Interaction of genes from influx-metabolism-efflux pathway and their influence on methotrexate efficacy in rheumatoid arthritis patients among Indians

Objective Methotrexate (MTX) is the drug of choice for rheumatoid arthritis (RA) but is effective only in around 60% of treated patients. Bioavailability of MTX may be a major determinant of response status and this may be governed by variations in MTX receptor and transporter genes and genes responsible for polyglutamation and deconjugation. We investigated the contribution of single nucleoticle polymorphisms (SNPs) in RFC, FOLR1, FPGS, GGH and MDR1 genes to MTX response in RA patients from North India.

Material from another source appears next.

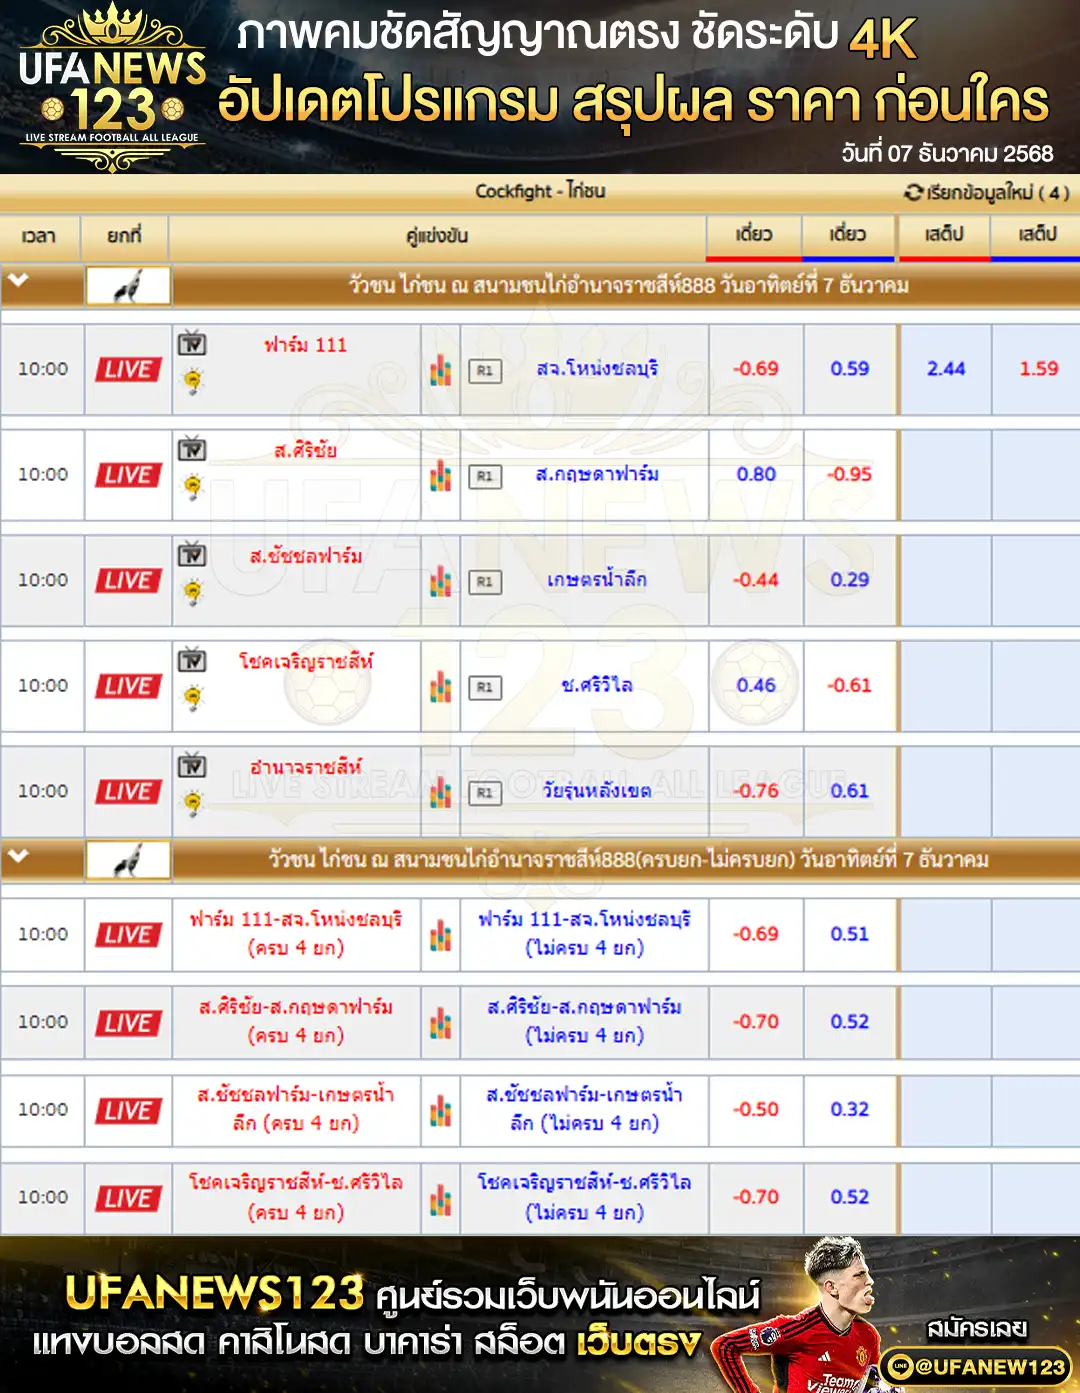
Task: Click the R1 icon beside เกษตรน้ำลึก
Action: pos(485,582)
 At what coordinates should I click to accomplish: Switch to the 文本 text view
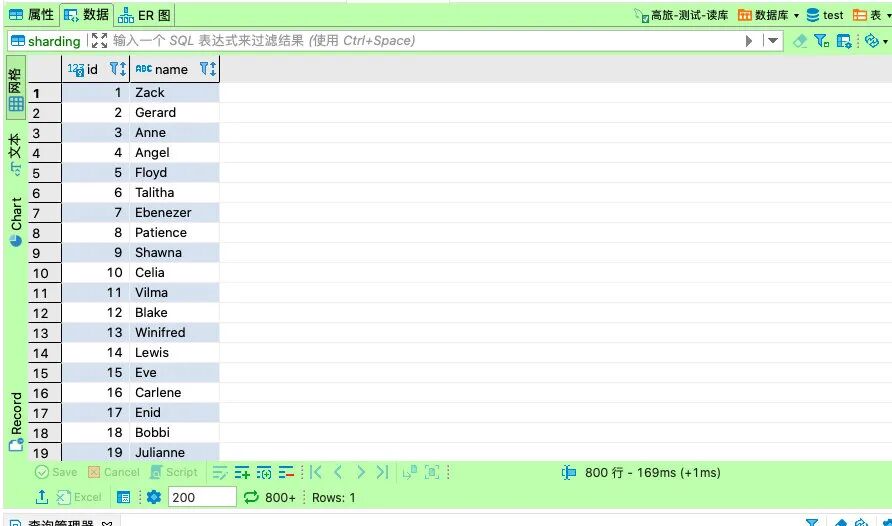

Methods RA patients recruited using American College of Rheumatology criteria, were categorized into good and poor responders to MTX, based on disease activity score. A total of 17 SNPs from the above mentioned genes were genotyped and tested for association with MTX response using chi(2) test; logistic regression along with clinical variables; and gene-gene interaction using multifactor dimensionality reduction (MDR). Results One novel synonymous SNP Ala324Ala (972 G >A) was identified in RFC gene. The CT genotype of C3435T in MDR1 gene conferred almost twice the risk of poor response [chi(2) =5.85, P=0.01, odds ratio (95% confidence interval)=1.97 (1.13-3.42)] and was retained in binary logistic regression [B=0.66, P=0.025, adjusted odds ratio (95% confidence interval)= 1.93(1.09-3.42)]. Significant interaction between SNPs in GGH and MDR1 genes seems promising. Conclusion Interactions between genes coding for deconjugation and transporter seem to be important determinants of MTX response in RA but replication and functional studies would be confirmatory. Pharmacogenetics and Genomics 18:1041-1049 (C) 2008 Wolters Kluwer Health | Lippincott Williams & Wilkins.